■ EXERCISE DESCRIPTION ■
Transcribe all the lines below exactly. Omit the pictures.

■ RECORDS TO USE ■
■ ■ ■ ■ ■

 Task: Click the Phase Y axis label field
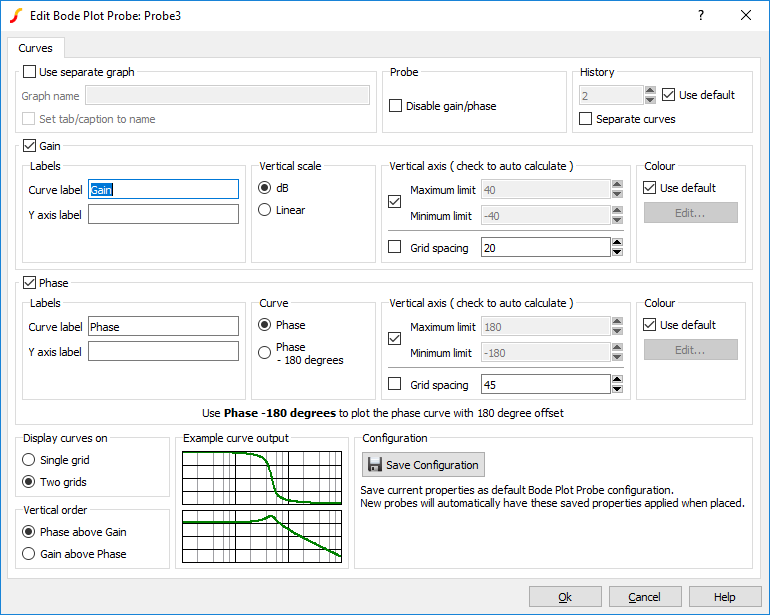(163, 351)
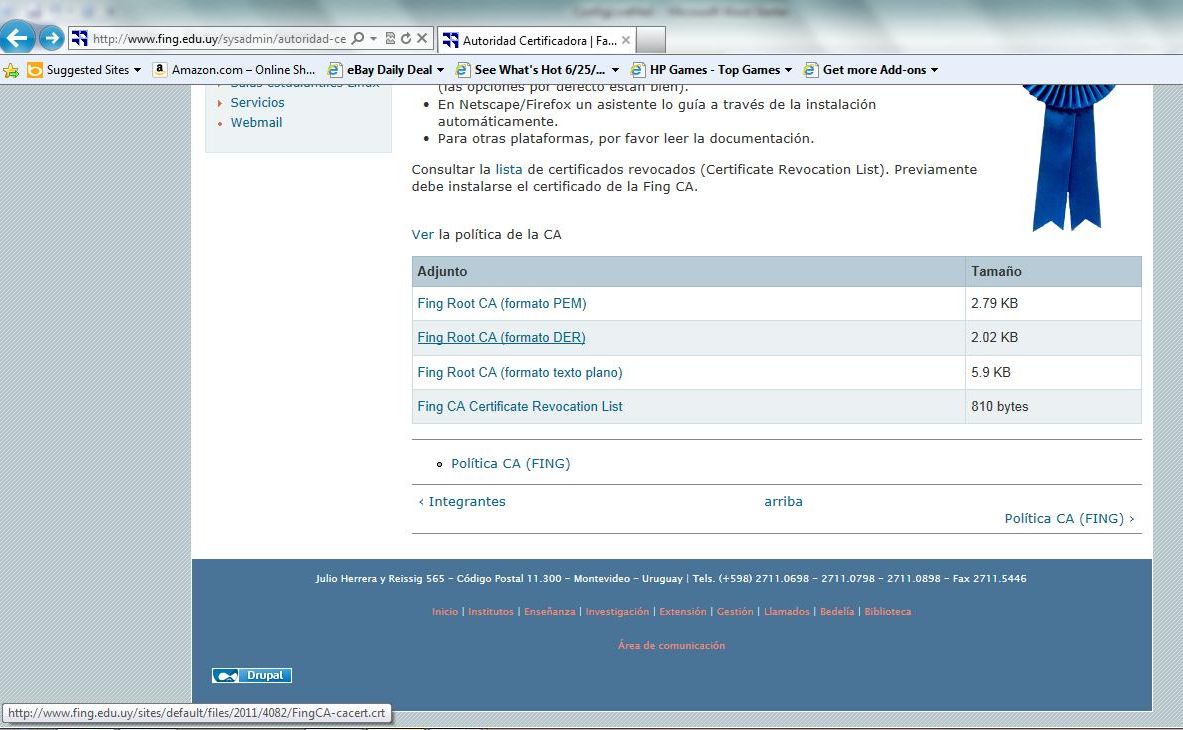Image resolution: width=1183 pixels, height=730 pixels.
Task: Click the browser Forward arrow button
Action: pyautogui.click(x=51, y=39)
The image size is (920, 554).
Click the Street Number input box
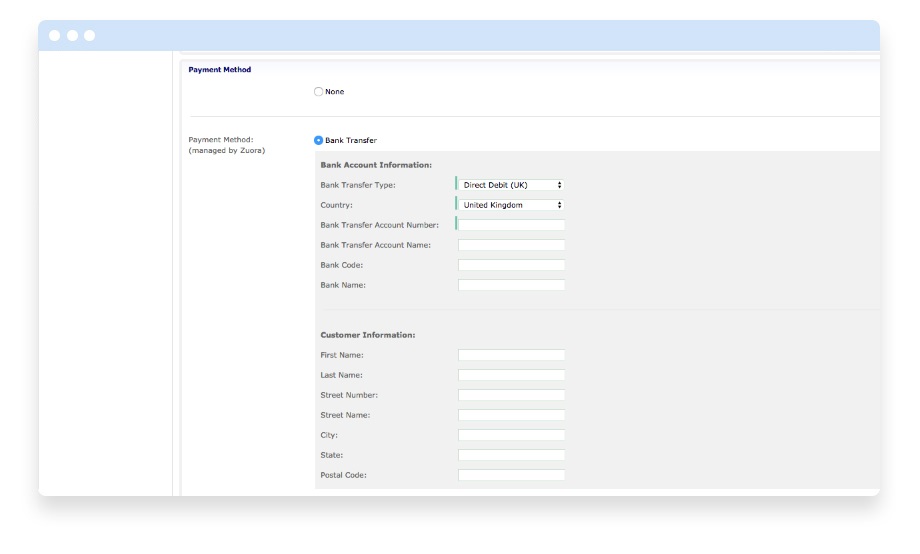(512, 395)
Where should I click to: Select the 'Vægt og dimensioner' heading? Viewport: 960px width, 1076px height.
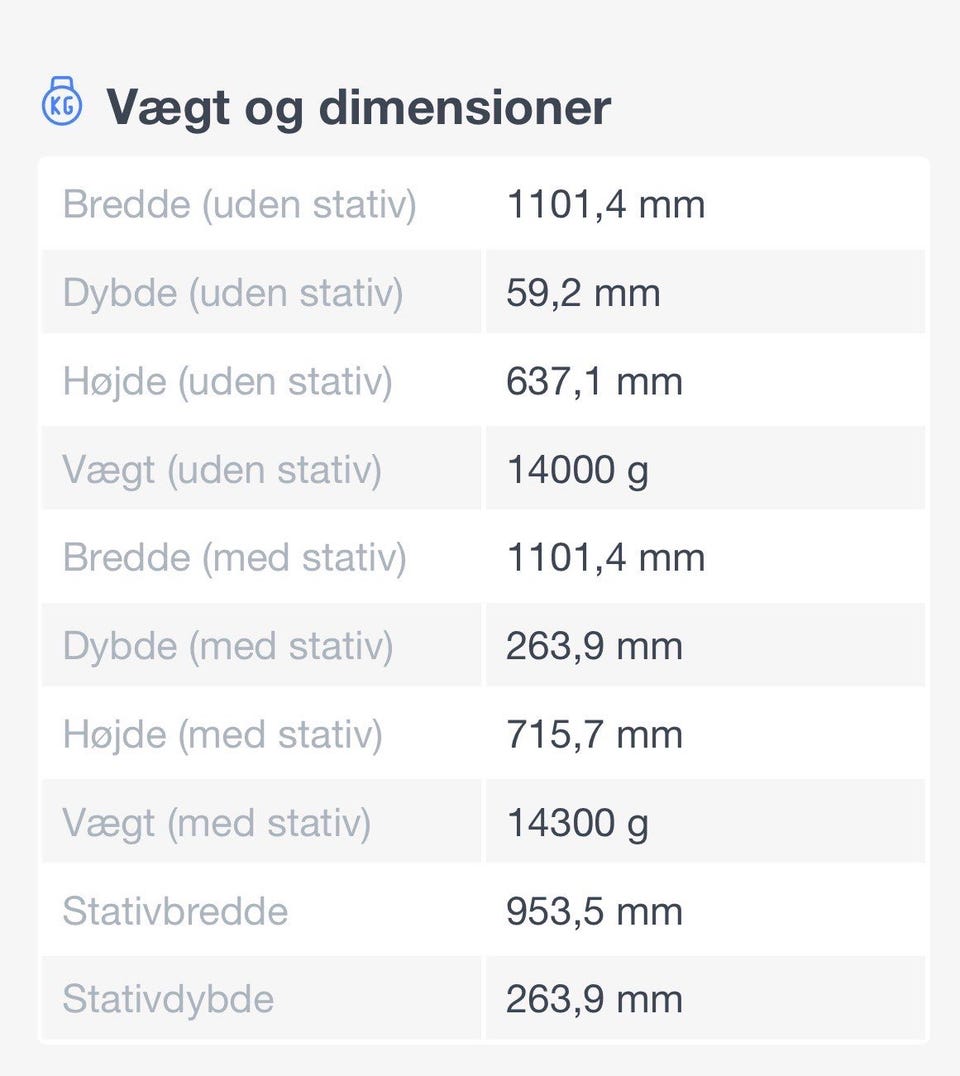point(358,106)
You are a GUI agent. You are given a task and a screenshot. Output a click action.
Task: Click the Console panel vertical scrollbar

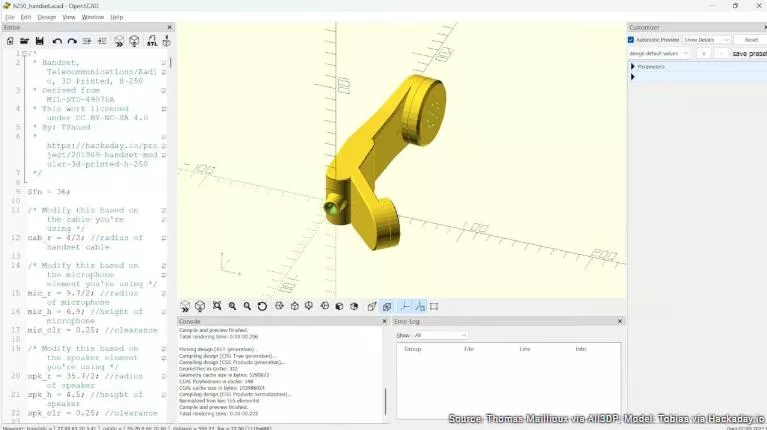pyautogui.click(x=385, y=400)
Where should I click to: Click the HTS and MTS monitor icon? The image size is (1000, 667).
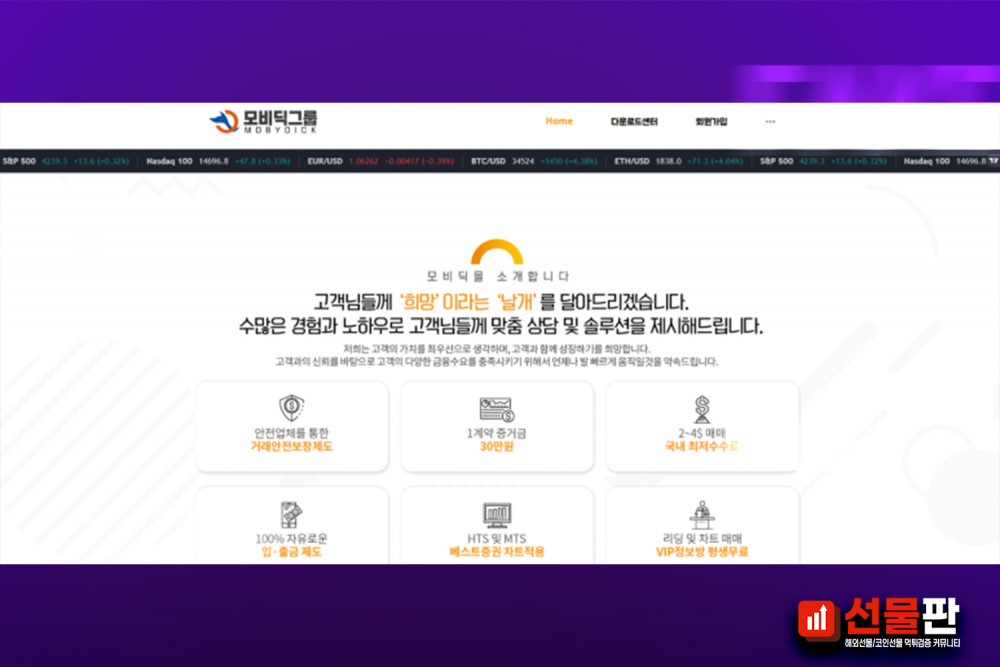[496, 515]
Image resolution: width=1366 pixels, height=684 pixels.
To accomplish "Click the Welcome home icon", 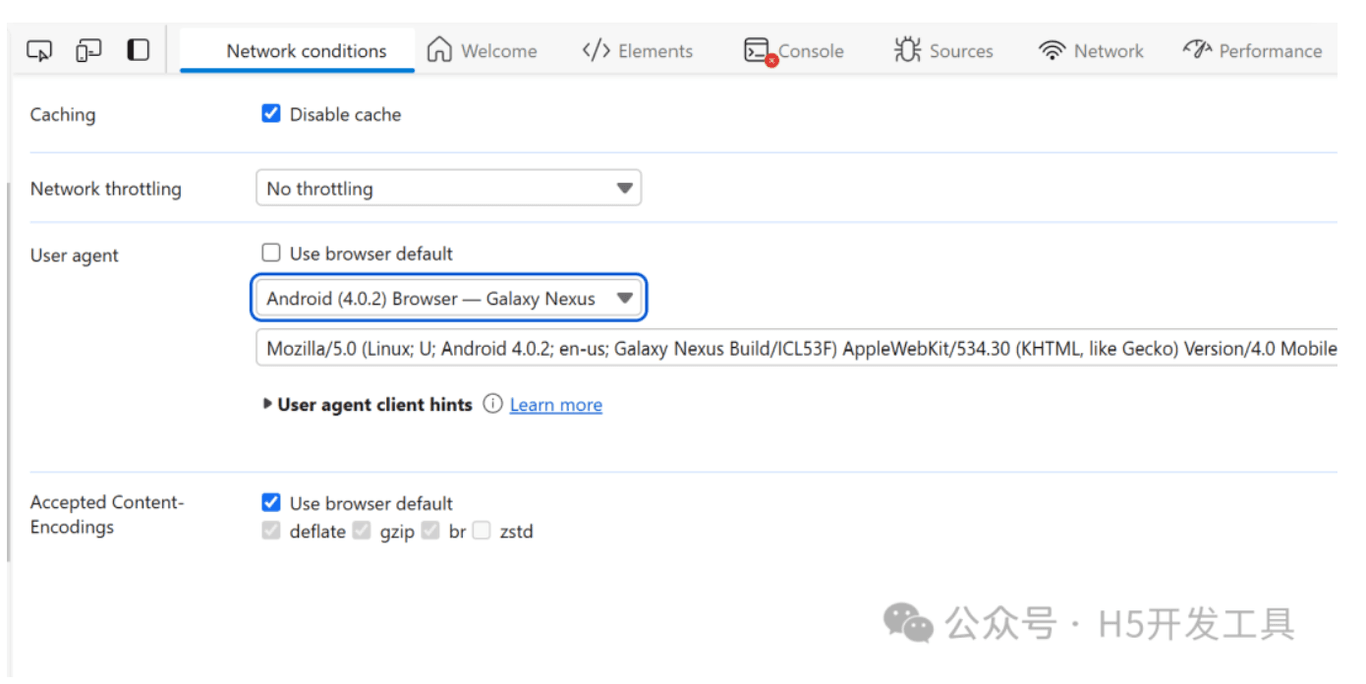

■ ■ ■ ■ ■

■ RESULT BELOW ■
 Task: Click the Phase Y axis label field
(163, 351)
Image resolution: width=1183 pixels, height=730 pixels.
Task: Click the browser Forward arrow button
Action: pyautogui.click(x=51, y=39)
The image size is (920, 554).
Click the Street Number input box
(512, 395)
Where should I click to: Select the 'Vægt og dimensioner' heading? Viewport: 960px width, 1076px height.
point(358,106)
You are a GUI agent. You are given a task and a screenshot. Output a click action.
Task: Click the Console panel vertical scrollbar

pyautogui.click(x=385, y=400)
Where should I click to: Click the HTS and MTS monitor icon? The image size is (1000, 667).
[496, 515]
Image resolution: width=1366 pixels, height=684 pixels.
To accomplish "Click the Welcome home icon", 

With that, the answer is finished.